Debnath B(1)(2), Sikdar A(3), Islam S(2), Hasan K(4), Li M(1), Qiu D(1).
Author information:
(1)College of Horticulture, Fujian Agriculture and Forestry University, Fuzhou 350002, China.
(2)Department of Horticulture, Sylhet Agricultural University, Sylhet 3100, Bangladesh.
(3)Department of Agroforestry and Environmental Science, Sylhet Agricultural University, Sylhet 3100, Bangladesh.
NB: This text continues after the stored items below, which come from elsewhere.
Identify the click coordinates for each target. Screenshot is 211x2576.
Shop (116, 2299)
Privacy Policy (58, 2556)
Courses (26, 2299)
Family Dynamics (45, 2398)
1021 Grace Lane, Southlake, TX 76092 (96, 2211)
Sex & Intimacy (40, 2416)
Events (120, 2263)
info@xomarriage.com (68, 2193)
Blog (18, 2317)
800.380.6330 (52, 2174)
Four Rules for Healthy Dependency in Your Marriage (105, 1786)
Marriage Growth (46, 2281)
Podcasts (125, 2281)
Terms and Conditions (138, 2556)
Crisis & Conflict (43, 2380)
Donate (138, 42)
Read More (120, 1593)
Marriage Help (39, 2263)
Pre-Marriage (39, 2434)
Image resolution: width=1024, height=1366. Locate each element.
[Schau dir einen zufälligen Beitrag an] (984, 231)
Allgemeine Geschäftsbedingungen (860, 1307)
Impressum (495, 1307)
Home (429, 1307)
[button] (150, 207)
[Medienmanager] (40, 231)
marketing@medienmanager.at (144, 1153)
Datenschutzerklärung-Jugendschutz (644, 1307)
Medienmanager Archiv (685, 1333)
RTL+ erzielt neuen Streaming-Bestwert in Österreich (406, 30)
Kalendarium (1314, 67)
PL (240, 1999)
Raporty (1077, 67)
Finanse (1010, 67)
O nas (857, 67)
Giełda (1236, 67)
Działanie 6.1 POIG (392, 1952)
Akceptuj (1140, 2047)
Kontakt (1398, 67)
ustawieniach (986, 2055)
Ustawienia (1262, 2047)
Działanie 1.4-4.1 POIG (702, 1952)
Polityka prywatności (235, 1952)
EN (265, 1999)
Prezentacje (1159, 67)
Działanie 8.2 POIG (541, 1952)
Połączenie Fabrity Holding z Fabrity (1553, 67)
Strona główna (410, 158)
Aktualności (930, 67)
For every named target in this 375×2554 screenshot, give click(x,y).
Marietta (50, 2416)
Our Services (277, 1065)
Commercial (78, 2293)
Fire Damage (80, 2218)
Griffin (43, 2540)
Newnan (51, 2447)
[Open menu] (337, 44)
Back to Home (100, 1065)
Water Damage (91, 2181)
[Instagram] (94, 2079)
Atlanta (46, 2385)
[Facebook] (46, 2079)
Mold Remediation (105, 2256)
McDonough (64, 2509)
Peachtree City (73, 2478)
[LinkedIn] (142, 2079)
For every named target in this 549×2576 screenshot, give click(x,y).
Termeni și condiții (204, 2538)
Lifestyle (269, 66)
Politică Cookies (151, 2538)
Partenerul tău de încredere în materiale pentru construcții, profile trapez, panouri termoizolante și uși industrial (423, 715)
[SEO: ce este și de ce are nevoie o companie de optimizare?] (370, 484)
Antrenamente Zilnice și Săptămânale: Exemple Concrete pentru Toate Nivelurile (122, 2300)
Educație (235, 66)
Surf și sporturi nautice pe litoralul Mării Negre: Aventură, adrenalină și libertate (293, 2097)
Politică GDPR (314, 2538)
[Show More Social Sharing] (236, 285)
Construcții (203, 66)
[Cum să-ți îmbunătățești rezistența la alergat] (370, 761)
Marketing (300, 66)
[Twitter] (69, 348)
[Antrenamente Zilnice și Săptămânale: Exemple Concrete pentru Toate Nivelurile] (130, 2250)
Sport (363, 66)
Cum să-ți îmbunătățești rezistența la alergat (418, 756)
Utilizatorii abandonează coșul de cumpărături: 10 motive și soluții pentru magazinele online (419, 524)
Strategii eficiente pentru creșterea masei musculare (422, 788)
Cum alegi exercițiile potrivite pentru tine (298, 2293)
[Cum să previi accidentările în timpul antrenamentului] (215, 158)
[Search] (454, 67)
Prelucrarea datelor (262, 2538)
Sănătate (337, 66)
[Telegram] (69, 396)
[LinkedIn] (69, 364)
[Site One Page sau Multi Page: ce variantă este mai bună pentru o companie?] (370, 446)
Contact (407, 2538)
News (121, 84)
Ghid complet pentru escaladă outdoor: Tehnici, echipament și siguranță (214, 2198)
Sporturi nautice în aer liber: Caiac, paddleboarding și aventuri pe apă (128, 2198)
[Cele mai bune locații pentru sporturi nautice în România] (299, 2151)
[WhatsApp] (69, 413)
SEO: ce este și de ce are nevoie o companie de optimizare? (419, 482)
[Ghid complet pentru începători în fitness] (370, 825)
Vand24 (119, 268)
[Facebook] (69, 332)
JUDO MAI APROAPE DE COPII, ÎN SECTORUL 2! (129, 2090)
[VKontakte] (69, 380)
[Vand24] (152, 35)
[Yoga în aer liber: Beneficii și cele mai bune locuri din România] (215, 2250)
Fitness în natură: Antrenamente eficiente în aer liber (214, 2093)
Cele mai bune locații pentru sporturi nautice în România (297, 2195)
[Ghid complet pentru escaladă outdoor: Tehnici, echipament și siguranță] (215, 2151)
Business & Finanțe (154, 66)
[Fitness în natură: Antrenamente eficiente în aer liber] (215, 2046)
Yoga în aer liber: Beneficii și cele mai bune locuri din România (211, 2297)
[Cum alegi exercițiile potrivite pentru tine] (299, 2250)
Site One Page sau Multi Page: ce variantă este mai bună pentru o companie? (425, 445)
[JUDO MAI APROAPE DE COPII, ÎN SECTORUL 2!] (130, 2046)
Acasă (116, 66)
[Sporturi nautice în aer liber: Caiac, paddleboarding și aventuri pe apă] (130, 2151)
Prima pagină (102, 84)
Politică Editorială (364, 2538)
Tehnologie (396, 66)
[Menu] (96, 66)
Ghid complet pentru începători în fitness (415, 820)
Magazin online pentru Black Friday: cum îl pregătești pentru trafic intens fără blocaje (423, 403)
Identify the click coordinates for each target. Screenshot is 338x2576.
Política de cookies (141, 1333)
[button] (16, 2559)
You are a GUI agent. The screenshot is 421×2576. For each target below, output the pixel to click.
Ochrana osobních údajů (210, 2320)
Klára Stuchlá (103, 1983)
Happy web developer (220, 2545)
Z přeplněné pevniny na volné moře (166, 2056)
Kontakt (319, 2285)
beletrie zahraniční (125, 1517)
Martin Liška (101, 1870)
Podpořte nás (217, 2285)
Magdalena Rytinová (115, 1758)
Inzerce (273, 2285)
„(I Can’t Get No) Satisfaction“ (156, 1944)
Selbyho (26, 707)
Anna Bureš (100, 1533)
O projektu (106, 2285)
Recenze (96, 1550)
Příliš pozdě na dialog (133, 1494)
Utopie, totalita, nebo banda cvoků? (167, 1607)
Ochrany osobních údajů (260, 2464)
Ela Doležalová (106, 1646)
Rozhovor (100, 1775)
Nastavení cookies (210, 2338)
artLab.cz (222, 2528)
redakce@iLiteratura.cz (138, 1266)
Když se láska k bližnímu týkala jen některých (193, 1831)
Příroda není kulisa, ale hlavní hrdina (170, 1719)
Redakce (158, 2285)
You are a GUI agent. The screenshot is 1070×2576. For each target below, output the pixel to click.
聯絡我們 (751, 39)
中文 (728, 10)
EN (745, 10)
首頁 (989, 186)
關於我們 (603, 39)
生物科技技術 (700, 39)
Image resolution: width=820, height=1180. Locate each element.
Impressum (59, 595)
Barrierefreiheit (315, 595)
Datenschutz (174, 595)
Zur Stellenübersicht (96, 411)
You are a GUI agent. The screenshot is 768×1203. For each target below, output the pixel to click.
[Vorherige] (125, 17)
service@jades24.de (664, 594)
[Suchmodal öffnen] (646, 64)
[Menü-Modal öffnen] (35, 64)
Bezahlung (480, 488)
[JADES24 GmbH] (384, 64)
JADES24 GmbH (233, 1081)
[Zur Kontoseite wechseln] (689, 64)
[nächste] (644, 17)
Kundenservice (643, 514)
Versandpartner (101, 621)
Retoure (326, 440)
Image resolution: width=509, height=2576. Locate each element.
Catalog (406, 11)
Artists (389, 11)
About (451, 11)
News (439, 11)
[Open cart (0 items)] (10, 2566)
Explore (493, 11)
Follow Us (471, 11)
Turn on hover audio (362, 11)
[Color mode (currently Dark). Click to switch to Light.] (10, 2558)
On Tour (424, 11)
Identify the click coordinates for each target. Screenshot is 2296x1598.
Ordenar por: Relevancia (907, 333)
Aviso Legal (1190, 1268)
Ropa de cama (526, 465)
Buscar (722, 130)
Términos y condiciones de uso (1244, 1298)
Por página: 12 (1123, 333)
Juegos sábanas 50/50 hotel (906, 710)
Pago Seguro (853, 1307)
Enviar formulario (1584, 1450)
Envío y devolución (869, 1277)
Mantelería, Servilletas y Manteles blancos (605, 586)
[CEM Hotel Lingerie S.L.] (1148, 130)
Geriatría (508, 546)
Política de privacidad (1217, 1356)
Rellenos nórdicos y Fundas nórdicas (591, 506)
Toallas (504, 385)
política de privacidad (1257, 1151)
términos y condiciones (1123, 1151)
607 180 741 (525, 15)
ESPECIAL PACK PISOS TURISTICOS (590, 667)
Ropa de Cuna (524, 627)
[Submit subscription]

(4)Department of Agricultural Chemistry, Sylhet Agricultural University, Sylhet 3100, Bangladesh.

Abstract

Air pollution has been a long-term problem, especially in urban areas, that eventually accelerates the formation of acid rain (AR), but recently it has emerged as a serious environmental issue worldwide owing to industrial and economic growth, and it is also considered a major abiotic stress to agriculture. Evidence showed that AR exerts harmful effects in plants, especially on growth, photosynthetic activities, antioxidant activities and molecular changes. Effectiveness of several bio-regulators has been tested so far to arbitrate various physiological, biochemical and molecular processes in plants under different diverse sorts of environmental stresses. In the current review, we showed that silicon (tetravalent metalloid and semi-conductor), glutathione (free thiol tripeptide) and melatonin (an indoleamine low molecular weight molecule) act as influential growth regulators, bio-stimulators and antioxidants, which improve plant growth potential, photosynthesis spontaneity, redox-balance and the antioxidant defense system through quenching of reactive oxygen species (ROS) directly and/or indirectly under AR stress conditions. However, earlier research findings, together with current progresses, would facilitate the future research advancements as well as the adoption of new approaches in attenuating the consequence of AR stress on crops, and might have prospective repercussions in escalating crop farming where AR is a restraining factor.